Page excerpt |
- Opening Delimiter -
Readers of this blog know that we here at Prescription Access Litigation gave one of our coveted Bitter Pill Awards to GSK for the marketing of alli: The “With Allies Like This, Who Needs Enemas?” Award. We criticized GSK for irresponsibly marketing alli as an over-the-counter drug, removing the supervision of a physician from what used to be a prescription-only drug (known as Xenical), creating the risk that the drug will be used inappropriately and even abused, particularly by teenagers and people with eating disorders.

These earnings reports once again demonstrate that aggressive drug marketing can drive significant sales. Alli is perhaps one of the best examples of that — who would have thought that a drug that causes diarrhea, oily spotting, oily stools, flatulence with discharge, and fecal urgency could be a success? The presentation that GSK released on the earnings report states that alli had “Over 2.4 billion media impressions since approval – eclipsing recent OTC launches” and that the alli website has received 4.5 million visits with an average visit time of around 10 minutes.

Time will tell whether GSK’s sales will continue upward. No doubt there was a rush of people trying the drug because of the hype surrounding its launch, and it’s likely that side effects and disappointing results (which GSK has the gall to refer to as “treatment effects”) will discourage a good number of those who tried it from continuing. But GSK has already recouped its marketing costs, so any additional sales at this point are pure profit.

The danger is that the success of alli will encourage other drug companies to try to convert prescription-only drugs to over-the-counter status. As we said in a recent Ask Pharmie column,

For many, if not most, of the OTC drugs that are at your local pharmacy, there is no problem with them being available without a prescription: their risks or side effects are low, how to use them is clear, they treat things that patients can easily recognize, they give the consumer greater choices, etc.
- Closing Delimiter -
Record excerpts |
- Opening Delimiter -
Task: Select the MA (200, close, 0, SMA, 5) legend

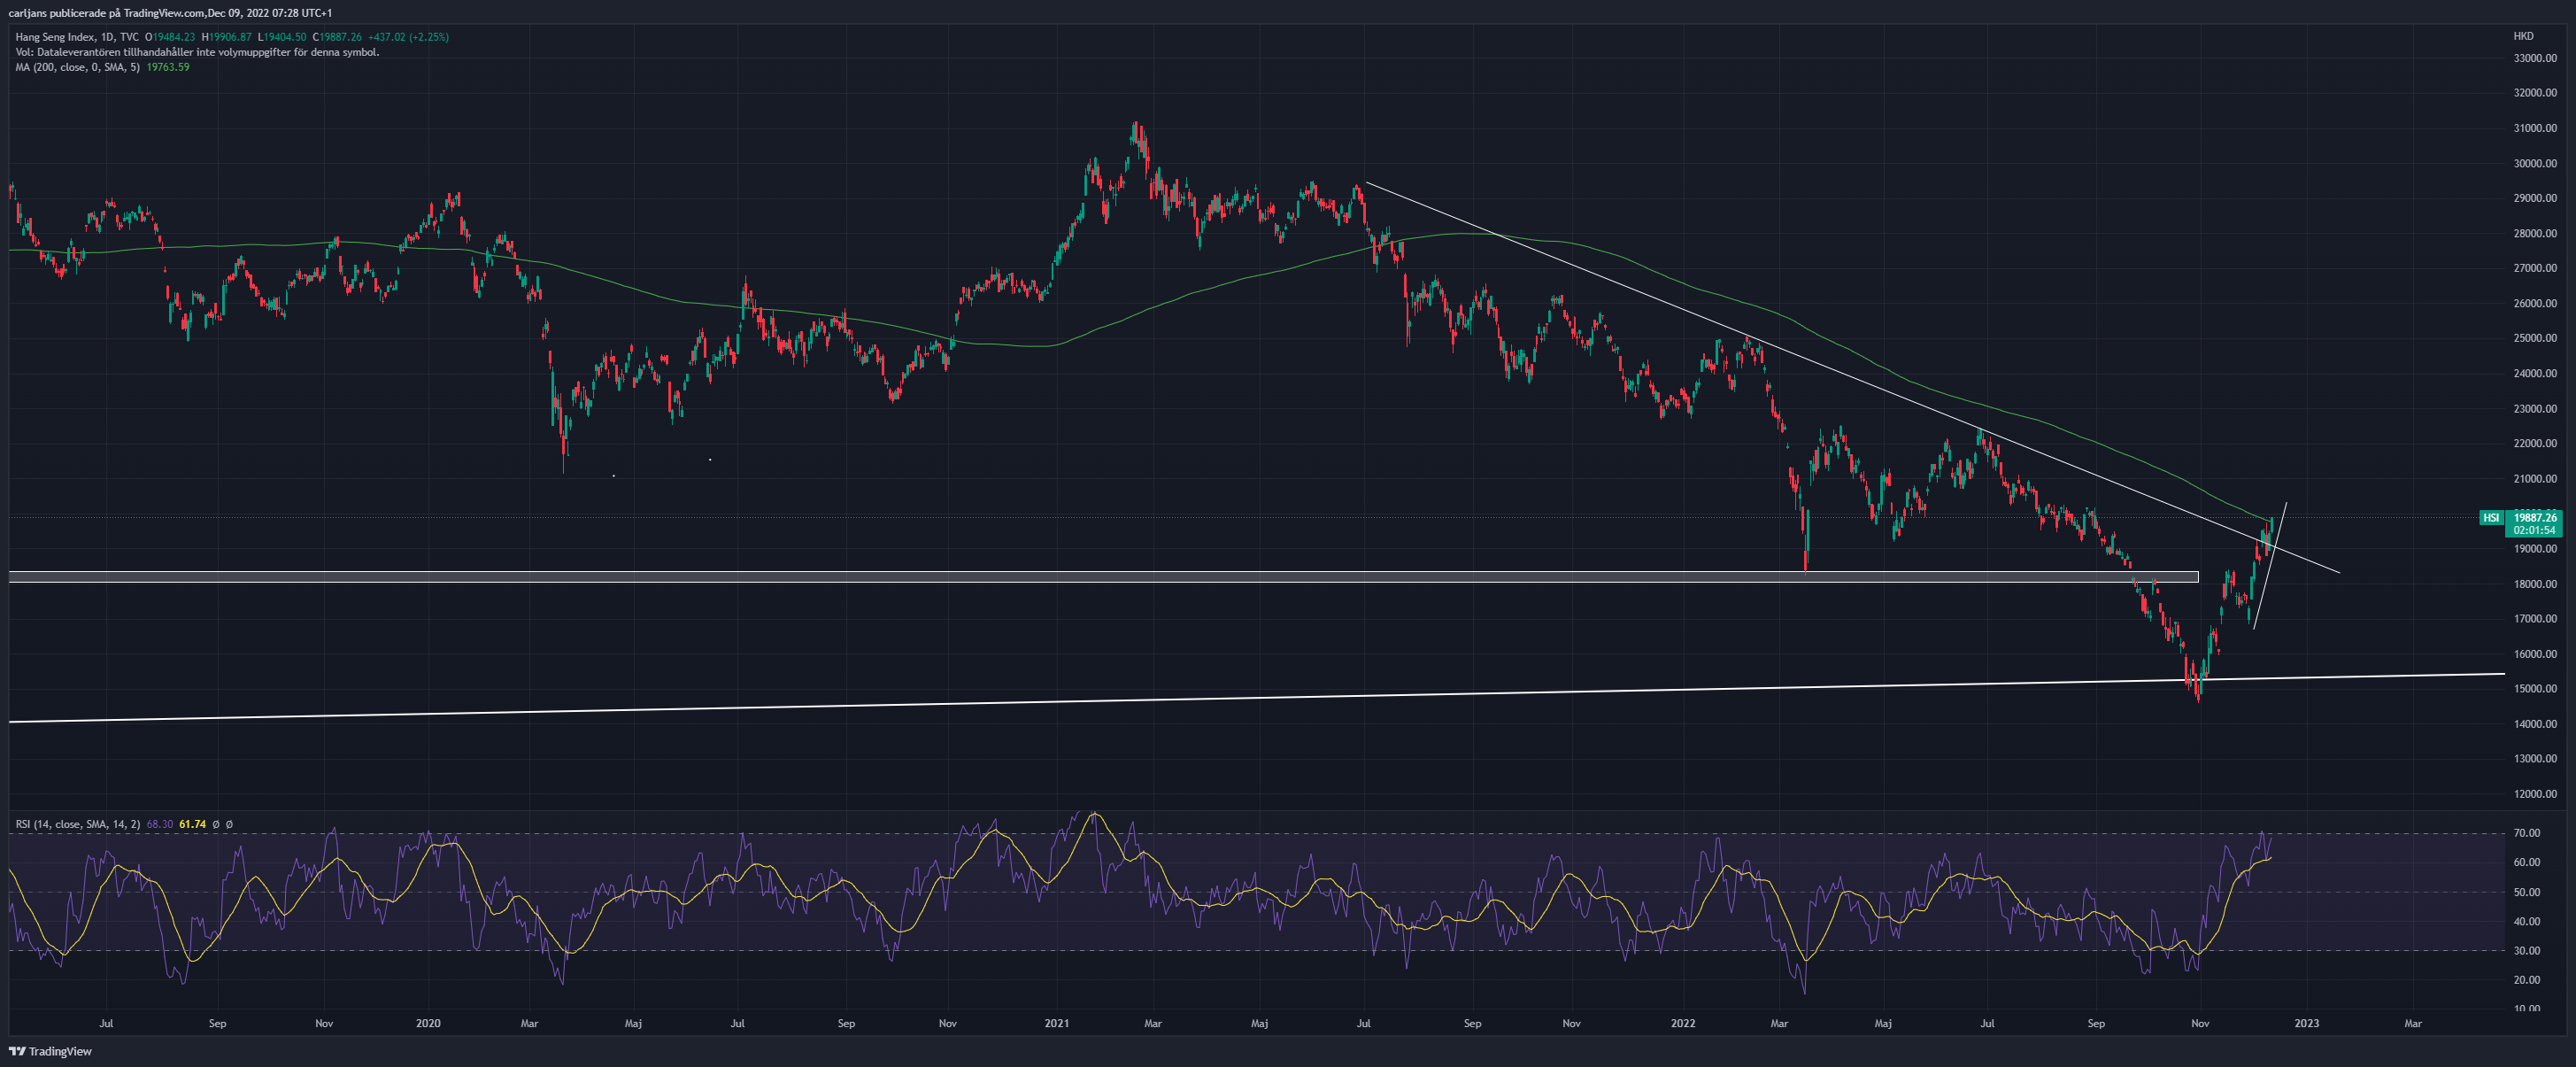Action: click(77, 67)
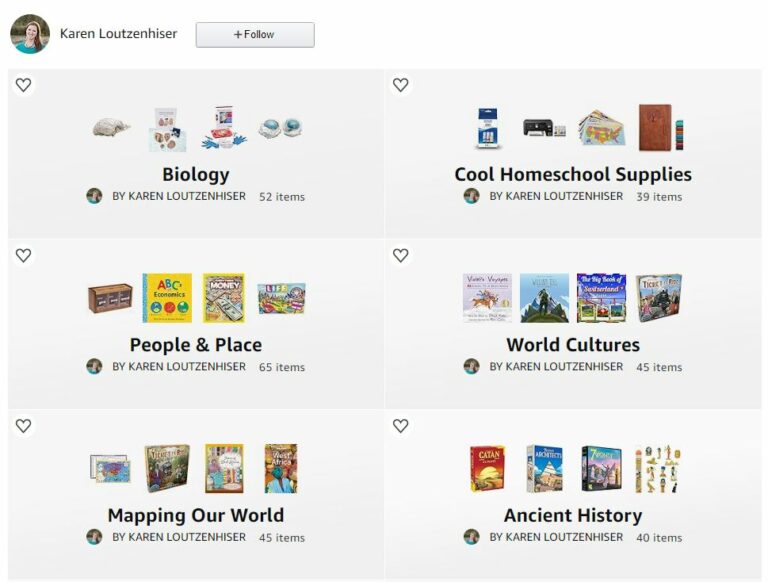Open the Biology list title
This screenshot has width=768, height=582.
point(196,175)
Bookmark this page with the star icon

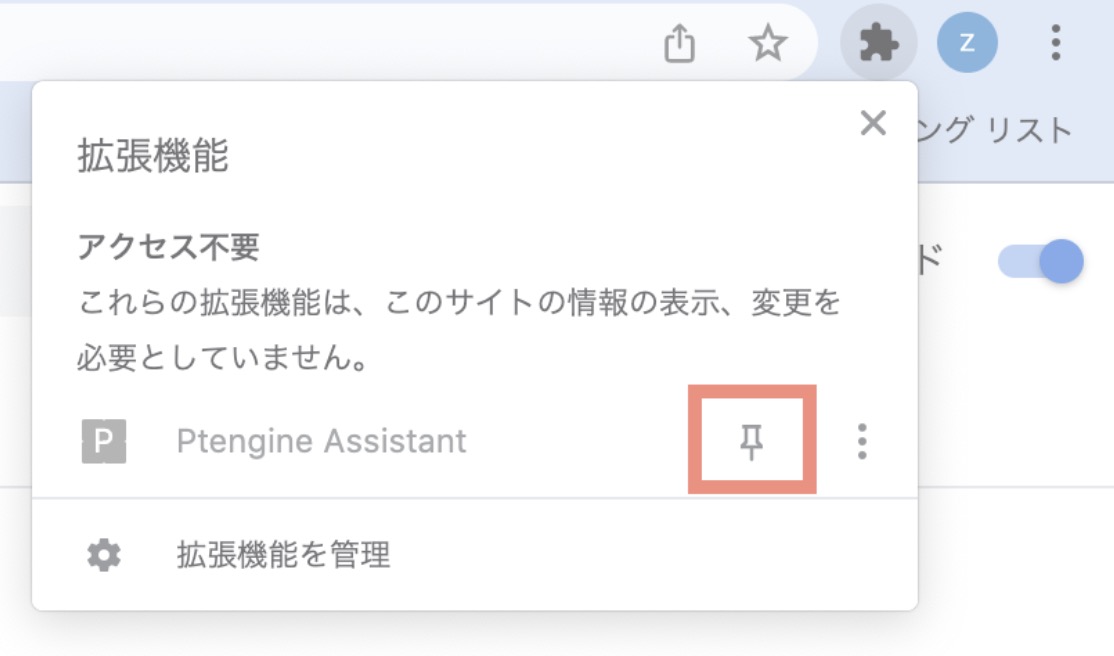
- Closing Delimiter -
Study questions |
**A.** Name every side effect of alli that the blog post about its marketing mentions.
**B.** Write out the part of the blog post about alli that runs from "Time will tell" down to "are pure profit.".
**C.** Carry on the blog post about GSK's marketing of alli, starting after its final sentence.

Results of the tasks |
**A.** diarrhea, oily spotting, oily stools, flatulence with discharge, fecal urgency

**B.**
Time will tell whether GSK’s sales will continue upward. No doubt there was a rush of people trying the drug because of the hype surrounding its launch, and it’s likely that side effects and disappointing results (which GSK has the gall to refer to as “treatment effects”) will discourage a good number of those who tried it from continuing. But GSK has already recouped its marketing costs, so any additional sales at this point are pure profit.

**C.**
But not every drug should be “self-prescribed” nor should every condition be “self-medicated.” Many diseases and conditions require a physician to diagnose them in the first place, and then to monitor them and select the right medication. For many complicated diseases, a doctor needs to occasionally change the dosage of a drug or even what drug is given, and to monitor for side effects or complications. Conditions like high cholesterol, diabetes, high blood pressure and asthma are not good candidates for making the drugs to treat them available Over-the-Counter.

Several years ago, the FDA rejected an application to make a prescription-only statin for high cholesterol available over the counter. But the approval of alli raises the question of whether the FDA will be more lenient in reviewing these applications. So-called “Rx-to-OTC switches” have long been part of the strategy used to preserve sales when brand-name drugs lose their patents (such as with Claritin and Prilosec). Hopefully in the wake of recent drug safety scandals, the FDA will be more stringent in its review of these requests. But the approval of alli doesn’t bode well for that.